血色の良い顔に、品良く収まる双つの眸が僅かに細められ、似合わぬ鋭い光を放った。

「ならば率直に申します。卿が三木清隆から託され、この屋敷に匿われし植田末次、今すぐに御放免頂きたい」
「はて、植田・・・それもそちと同じような無頼の徒か?」
「いえ。卿と、ひとつ穴の狢でございます」
ゆっくりと応えた土方の視界の中で、それまで余裕を失わなかった元篤の顔に、一瞬険しいものが走った。
だがそれも見間違えかと思える素早さで消され、何事も無かったかの様に静かな視線が、再び土方を捉えた。
「我は狢か・・・」
低く重い笑い声が、言葉と共にくぐもり漏れた。
「三木清隆と手を結び、植田を匿われし限りは」
感情の動きをつぶさに読み取り、その上で相手の怒りを誘う挑発が、時に冷たくさえ思える整った造りの唇から発せられた。
そして土方の体ひとつ前に座す田坂も叉、両者の遣り取りを、聡明な面差しに些かの変化も見せず聞いている。

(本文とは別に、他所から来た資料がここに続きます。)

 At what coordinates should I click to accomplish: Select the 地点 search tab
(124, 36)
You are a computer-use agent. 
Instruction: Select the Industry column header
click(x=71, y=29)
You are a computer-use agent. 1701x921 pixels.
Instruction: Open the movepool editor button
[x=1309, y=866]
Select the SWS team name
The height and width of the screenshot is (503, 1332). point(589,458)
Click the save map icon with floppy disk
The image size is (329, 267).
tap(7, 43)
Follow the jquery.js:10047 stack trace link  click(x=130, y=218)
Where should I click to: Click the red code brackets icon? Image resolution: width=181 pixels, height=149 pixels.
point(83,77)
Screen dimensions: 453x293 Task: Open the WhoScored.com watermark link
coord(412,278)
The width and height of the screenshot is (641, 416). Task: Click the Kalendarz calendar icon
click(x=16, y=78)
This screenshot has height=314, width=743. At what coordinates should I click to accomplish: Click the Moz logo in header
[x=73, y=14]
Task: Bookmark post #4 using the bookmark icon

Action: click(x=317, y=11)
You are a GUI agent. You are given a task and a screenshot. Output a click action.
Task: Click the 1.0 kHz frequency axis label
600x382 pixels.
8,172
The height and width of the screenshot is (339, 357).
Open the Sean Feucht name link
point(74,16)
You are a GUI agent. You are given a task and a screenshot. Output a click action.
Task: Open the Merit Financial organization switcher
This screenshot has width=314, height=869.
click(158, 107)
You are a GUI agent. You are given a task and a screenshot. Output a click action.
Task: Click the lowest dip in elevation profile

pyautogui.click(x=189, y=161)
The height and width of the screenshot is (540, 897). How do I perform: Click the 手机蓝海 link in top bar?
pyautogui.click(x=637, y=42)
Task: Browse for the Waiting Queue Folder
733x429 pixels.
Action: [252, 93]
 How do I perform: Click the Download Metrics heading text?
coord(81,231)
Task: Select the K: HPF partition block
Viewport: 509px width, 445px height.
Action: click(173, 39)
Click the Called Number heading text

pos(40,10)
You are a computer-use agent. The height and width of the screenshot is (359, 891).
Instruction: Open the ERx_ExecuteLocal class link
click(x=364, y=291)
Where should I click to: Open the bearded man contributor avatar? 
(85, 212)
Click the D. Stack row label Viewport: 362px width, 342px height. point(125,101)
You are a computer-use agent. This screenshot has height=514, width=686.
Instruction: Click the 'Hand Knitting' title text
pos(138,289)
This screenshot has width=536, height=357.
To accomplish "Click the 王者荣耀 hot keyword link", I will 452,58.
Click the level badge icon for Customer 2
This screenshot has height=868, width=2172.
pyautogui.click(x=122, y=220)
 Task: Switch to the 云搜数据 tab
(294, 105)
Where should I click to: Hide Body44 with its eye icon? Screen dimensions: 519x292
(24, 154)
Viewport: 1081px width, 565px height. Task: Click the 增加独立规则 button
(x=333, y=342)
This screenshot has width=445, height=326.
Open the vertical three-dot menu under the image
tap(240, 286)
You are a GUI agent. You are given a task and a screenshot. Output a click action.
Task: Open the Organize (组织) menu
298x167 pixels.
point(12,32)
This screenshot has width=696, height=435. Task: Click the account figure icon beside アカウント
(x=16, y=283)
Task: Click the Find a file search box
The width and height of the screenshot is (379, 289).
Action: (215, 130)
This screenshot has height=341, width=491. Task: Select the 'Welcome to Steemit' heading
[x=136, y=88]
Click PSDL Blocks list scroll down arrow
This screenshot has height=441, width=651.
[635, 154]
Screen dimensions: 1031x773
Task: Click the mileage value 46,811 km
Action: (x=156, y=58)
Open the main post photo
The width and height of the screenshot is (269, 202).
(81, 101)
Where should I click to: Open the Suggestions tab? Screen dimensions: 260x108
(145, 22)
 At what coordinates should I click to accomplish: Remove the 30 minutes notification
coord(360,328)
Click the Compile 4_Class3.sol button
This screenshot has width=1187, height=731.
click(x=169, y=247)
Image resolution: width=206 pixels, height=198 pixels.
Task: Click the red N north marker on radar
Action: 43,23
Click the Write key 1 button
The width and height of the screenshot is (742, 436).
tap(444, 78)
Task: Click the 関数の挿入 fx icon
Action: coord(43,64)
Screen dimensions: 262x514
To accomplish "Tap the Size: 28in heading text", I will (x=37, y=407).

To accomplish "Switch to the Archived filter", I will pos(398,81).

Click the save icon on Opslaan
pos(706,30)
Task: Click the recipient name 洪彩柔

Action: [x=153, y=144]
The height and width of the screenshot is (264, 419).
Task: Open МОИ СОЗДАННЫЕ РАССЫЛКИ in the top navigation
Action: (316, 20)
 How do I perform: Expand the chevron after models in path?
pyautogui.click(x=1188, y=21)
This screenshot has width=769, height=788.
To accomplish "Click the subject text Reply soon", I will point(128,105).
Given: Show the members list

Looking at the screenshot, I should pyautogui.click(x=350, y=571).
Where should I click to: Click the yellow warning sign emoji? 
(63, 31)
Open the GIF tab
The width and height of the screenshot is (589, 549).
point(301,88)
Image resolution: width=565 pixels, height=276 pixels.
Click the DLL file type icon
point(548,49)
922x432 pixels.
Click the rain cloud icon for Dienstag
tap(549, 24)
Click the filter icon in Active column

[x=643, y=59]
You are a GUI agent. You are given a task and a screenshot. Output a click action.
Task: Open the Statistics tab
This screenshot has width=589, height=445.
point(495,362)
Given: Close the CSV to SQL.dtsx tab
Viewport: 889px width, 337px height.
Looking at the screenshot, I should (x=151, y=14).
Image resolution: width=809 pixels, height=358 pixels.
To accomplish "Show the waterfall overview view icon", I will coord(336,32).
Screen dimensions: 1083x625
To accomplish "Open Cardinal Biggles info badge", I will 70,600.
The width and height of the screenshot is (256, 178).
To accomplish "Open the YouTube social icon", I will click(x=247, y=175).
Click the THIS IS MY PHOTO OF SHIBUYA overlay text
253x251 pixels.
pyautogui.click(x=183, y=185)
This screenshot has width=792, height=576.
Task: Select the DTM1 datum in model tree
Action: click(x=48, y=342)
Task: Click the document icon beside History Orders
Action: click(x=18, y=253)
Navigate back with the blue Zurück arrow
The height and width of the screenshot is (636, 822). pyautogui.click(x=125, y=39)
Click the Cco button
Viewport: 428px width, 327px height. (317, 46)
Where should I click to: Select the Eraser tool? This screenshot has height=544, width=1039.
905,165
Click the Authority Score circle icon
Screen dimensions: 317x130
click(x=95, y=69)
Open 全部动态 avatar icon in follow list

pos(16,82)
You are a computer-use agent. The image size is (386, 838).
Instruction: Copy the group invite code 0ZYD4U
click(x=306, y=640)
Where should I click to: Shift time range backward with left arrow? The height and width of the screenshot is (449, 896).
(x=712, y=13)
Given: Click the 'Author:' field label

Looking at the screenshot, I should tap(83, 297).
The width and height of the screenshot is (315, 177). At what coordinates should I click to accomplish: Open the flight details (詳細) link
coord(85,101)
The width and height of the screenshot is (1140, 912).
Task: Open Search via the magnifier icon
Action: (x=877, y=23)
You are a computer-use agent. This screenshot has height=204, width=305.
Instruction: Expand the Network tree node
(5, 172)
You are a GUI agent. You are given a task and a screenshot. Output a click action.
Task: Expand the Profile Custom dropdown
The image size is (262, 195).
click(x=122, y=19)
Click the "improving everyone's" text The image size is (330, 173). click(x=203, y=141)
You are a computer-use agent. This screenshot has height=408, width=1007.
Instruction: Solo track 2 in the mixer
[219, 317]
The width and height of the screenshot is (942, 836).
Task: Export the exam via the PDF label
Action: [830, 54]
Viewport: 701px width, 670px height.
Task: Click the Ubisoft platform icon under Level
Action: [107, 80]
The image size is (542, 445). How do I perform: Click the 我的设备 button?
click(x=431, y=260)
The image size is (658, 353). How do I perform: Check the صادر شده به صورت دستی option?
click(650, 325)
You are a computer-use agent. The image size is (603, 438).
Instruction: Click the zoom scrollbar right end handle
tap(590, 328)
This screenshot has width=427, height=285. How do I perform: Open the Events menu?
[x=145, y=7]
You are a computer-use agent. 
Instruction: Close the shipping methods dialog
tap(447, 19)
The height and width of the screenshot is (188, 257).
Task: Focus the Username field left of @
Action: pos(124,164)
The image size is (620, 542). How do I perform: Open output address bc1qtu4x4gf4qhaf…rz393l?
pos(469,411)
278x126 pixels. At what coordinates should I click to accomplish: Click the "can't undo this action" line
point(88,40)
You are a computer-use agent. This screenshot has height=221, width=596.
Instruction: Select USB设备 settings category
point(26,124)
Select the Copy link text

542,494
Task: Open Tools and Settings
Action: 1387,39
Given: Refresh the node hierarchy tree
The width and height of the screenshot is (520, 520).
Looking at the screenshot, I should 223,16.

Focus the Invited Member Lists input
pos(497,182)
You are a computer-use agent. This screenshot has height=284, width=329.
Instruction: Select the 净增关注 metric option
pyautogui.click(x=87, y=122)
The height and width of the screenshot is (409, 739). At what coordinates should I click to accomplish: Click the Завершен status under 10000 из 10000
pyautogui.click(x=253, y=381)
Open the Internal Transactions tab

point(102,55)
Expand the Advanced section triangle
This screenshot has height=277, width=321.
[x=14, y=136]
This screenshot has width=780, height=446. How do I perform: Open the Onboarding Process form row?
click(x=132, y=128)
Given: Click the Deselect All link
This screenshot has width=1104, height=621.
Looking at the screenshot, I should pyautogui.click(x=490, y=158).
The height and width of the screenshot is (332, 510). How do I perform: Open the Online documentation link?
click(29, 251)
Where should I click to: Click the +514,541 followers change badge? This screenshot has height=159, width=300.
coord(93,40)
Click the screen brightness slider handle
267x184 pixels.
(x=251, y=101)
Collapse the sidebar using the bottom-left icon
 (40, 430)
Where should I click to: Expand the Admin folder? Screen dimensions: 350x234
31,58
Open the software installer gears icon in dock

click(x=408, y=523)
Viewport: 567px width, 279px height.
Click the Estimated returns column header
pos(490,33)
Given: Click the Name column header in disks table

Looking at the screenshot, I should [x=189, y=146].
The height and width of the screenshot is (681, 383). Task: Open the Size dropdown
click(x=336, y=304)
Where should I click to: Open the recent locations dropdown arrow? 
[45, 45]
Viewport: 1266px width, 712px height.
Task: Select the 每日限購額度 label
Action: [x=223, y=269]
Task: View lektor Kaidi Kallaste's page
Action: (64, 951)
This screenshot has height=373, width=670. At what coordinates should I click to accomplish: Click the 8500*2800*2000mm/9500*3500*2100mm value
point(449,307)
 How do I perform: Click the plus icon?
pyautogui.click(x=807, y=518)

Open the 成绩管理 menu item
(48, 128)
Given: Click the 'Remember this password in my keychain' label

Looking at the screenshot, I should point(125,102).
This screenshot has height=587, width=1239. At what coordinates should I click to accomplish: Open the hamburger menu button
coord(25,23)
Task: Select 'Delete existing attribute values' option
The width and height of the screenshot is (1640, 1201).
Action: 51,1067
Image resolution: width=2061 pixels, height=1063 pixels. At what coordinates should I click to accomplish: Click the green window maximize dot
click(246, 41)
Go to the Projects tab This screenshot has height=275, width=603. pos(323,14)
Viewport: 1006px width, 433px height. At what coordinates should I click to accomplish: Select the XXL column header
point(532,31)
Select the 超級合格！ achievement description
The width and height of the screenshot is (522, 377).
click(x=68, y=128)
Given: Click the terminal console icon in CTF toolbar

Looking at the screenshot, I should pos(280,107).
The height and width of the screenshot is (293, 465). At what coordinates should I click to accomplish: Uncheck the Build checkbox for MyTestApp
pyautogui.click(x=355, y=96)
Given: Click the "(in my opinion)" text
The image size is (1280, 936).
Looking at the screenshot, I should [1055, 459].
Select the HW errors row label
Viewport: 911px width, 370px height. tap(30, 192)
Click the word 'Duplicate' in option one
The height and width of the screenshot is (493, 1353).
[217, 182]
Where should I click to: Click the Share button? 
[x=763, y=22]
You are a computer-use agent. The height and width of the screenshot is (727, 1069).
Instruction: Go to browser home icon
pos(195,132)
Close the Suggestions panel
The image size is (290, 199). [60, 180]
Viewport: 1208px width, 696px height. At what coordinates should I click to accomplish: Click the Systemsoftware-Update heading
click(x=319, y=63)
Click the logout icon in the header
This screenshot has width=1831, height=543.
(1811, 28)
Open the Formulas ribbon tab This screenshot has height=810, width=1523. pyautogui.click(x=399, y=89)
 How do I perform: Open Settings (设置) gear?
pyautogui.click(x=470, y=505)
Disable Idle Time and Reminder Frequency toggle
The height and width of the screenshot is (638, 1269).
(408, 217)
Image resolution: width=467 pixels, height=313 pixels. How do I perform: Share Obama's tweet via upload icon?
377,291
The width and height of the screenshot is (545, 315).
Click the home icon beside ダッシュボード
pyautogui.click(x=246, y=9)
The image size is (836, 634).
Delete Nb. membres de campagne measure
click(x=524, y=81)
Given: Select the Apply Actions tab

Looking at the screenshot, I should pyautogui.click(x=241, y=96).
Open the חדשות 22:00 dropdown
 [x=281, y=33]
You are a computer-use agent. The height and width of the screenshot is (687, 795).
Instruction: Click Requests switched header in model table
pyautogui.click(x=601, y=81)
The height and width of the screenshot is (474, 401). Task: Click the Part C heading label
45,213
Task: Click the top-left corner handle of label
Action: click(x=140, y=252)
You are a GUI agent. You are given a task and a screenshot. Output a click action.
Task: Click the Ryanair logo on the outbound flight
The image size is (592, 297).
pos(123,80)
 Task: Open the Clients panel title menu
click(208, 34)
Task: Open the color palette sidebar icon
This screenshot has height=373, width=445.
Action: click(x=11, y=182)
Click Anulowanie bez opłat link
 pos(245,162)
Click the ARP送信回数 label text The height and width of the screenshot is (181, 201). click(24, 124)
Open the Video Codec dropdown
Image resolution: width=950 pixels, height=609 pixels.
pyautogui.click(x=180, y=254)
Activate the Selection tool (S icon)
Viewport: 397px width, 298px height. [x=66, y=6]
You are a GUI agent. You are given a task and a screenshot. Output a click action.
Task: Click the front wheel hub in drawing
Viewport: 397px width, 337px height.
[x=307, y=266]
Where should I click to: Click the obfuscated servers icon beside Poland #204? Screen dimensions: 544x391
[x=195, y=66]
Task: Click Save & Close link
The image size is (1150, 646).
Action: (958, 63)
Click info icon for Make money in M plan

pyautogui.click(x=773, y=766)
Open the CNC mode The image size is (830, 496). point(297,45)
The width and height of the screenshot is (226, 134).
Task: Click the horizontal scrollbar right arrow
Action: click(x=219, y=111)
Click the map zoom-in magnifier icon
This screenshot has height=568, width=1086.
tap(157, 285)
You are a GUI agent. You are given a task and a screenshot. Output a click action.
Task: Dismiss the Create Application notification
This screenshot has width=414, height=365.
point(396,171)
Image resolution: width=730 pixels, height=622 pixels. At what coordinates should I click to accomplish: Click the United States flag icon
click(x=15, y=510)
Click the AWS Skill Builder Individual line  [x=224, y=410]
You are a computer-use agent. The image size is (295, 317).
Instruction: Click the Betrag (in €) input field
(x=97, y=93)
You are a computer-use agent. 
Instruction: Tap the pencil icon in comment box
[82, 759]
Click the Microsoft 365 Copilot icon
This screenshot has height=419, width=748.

昨日までとは打って変わった冬ざれの重い雲間から、不意に天道が覗いたのか――
まるでその瞬間を待っていたかの如く、今は覆う葉もない木立の隙を、明るい陽射しが一直線に貫き、きっちりと閉じられた障子の白を茜に染め替える。
暫し沈黙に身を潜め、その彩の妙を見ていた元篤だったが、冷気を伝い四方(よも)に棚引く鹿威しの音の、それが合図のように、土方に視線を動かした。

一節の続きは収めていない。